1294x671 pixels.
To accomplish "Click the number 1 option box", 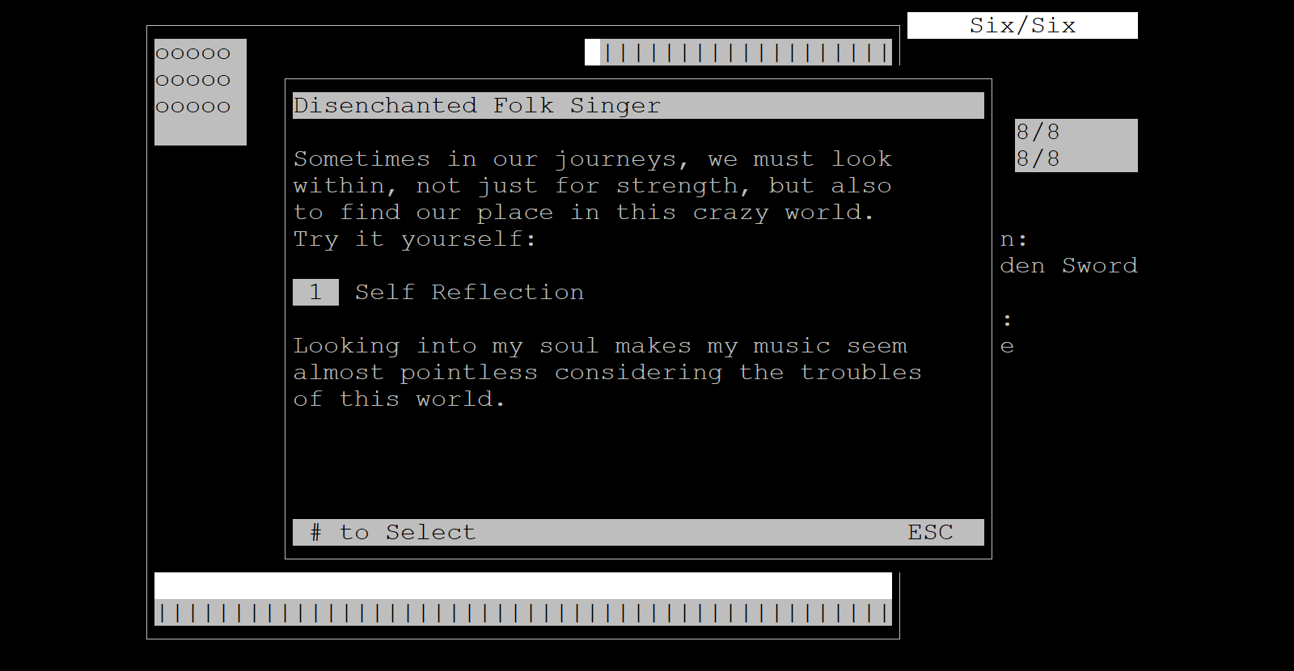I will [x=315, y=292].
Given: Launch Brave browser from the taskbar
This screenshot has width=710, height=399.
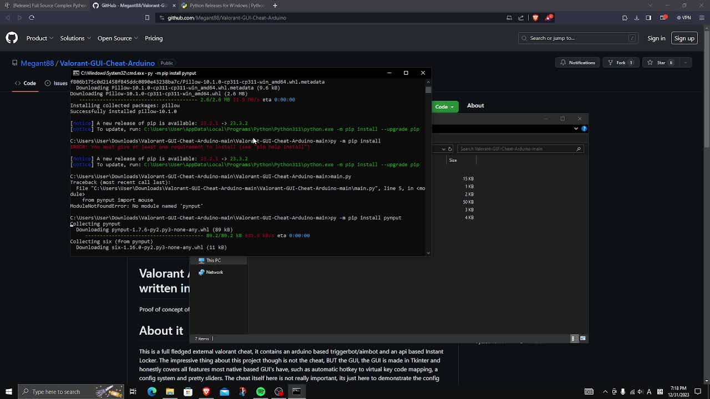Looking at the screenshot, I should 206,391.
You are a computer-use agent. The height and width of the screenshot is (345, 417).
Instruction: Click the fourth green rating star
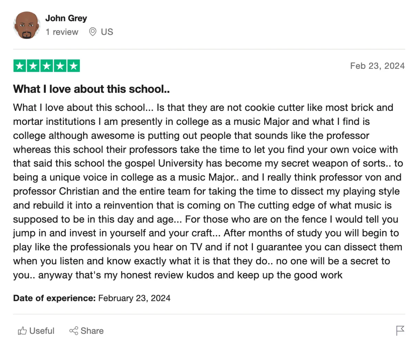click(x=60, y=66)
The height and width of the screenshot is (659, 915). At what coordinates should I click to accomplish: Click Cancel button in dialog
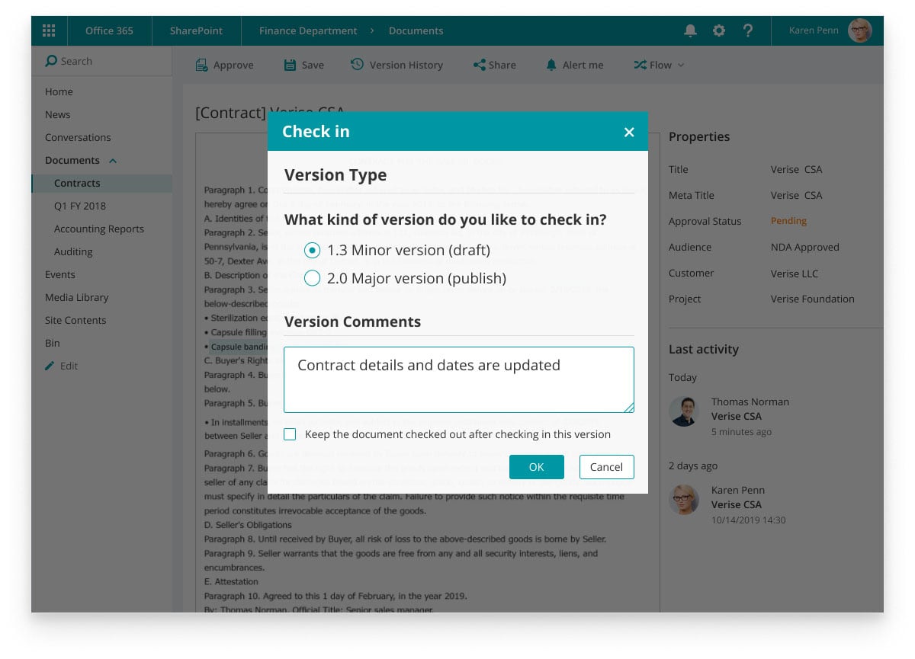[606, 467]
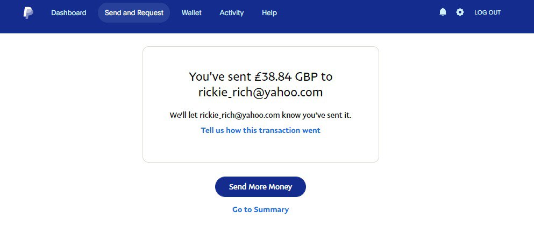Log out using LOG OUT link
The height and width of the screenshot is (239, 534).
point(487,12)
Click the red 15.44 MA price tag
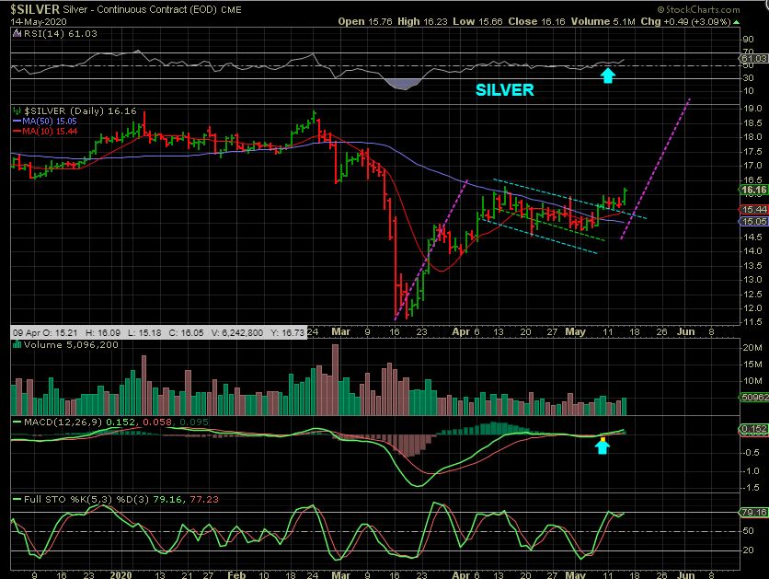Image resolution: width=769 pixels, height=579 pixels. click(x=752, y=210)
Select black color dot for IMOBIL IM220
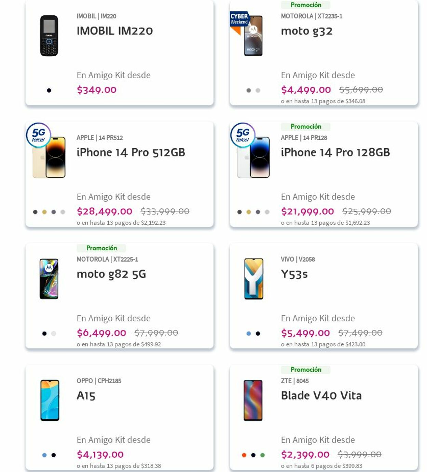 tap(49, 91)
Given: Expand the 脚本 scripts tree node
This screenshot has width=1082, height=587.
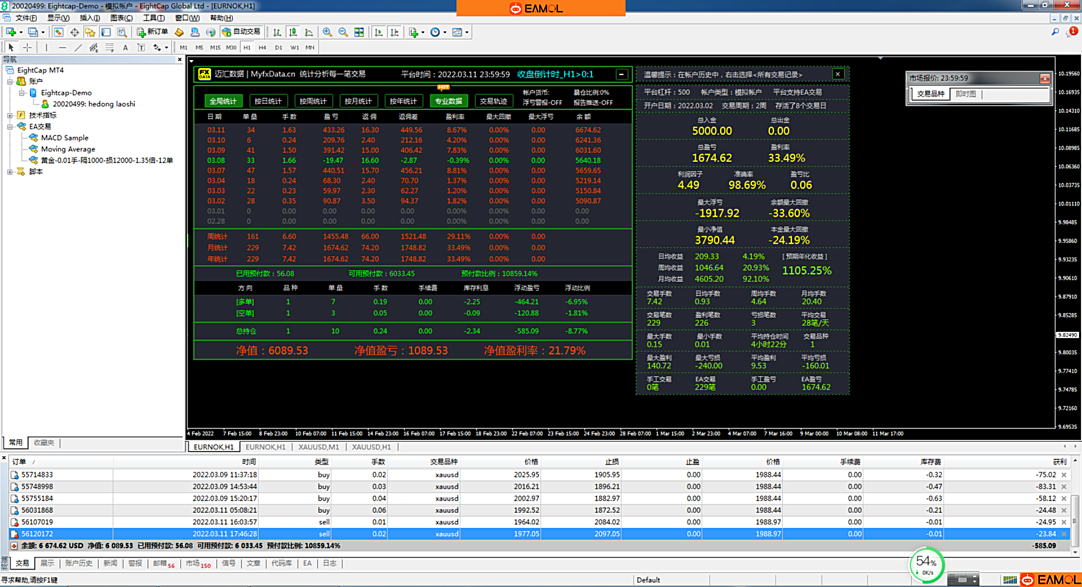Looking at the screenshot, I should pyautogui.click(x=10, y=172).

* * *

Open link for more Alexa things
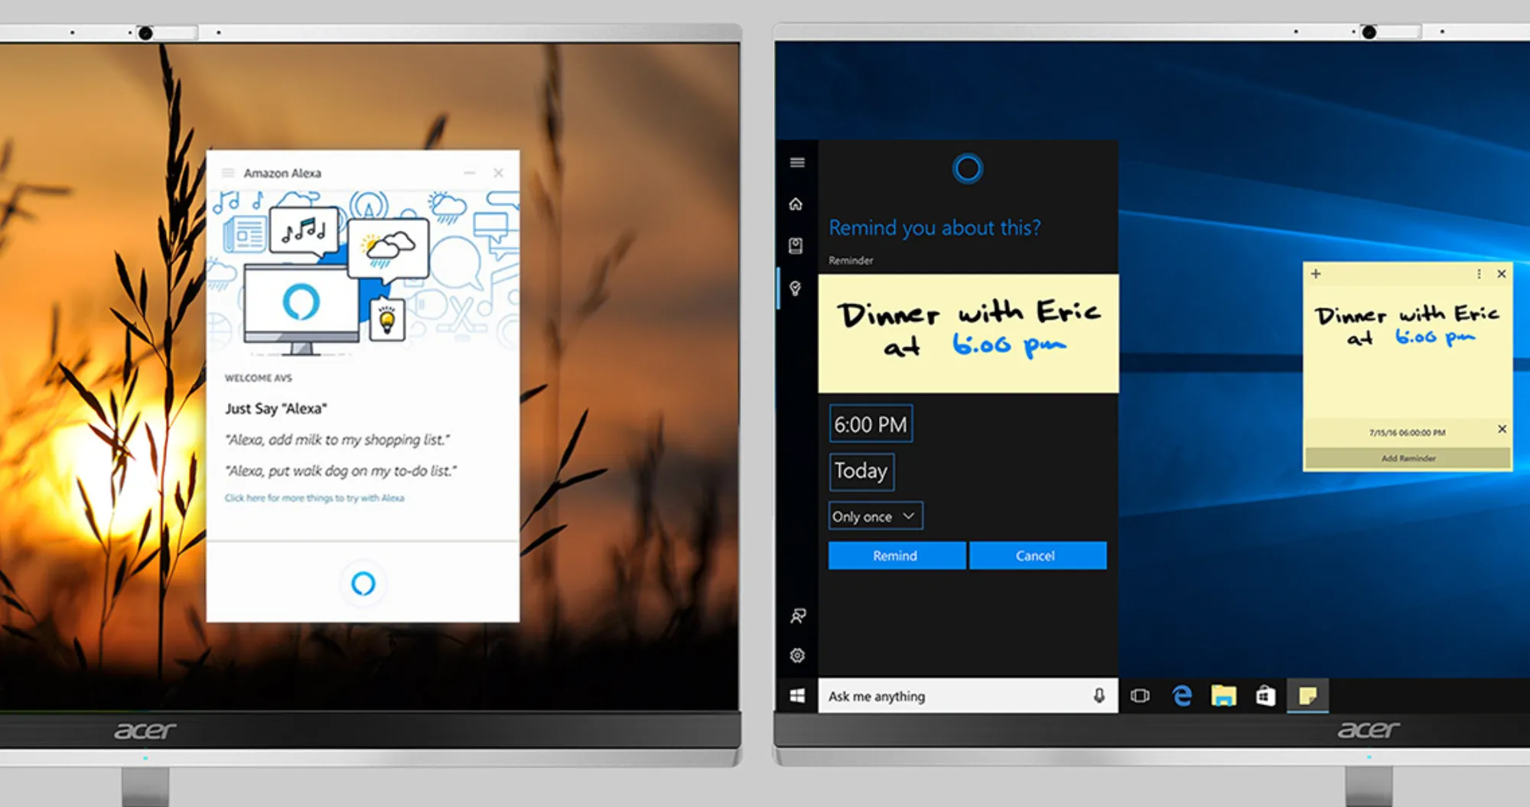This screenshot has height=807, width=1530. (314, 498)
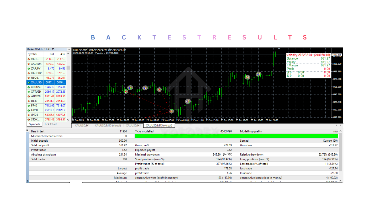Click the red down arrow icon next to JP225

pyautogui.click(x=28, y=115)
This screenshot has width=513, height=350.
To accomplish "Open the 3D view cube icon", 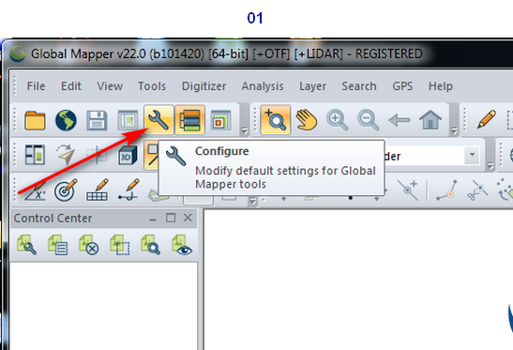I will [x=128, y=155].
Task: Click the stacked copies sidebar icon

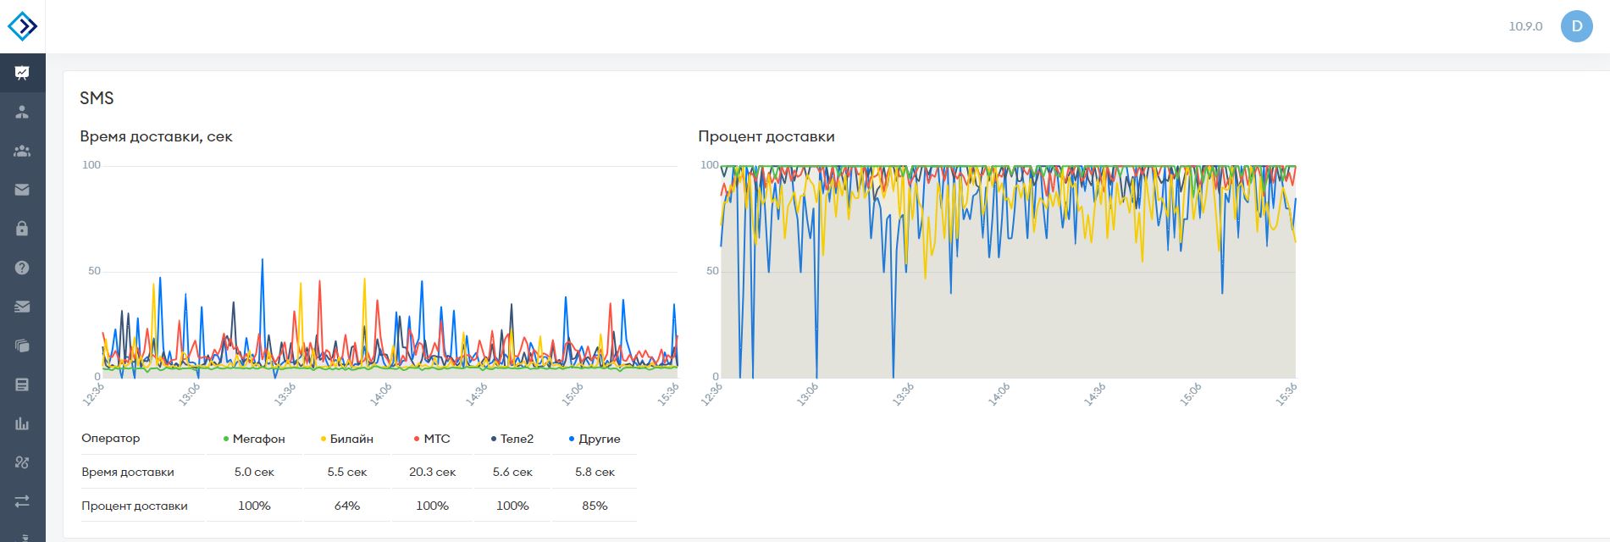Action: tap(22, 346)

• [What this task involves]: Identify each line in the entries with the word "Given" and copy it.

• [Exercise output]:
Given: Launch Brave browser from the taskbar
Given: Expand the 脚本 scripts tree node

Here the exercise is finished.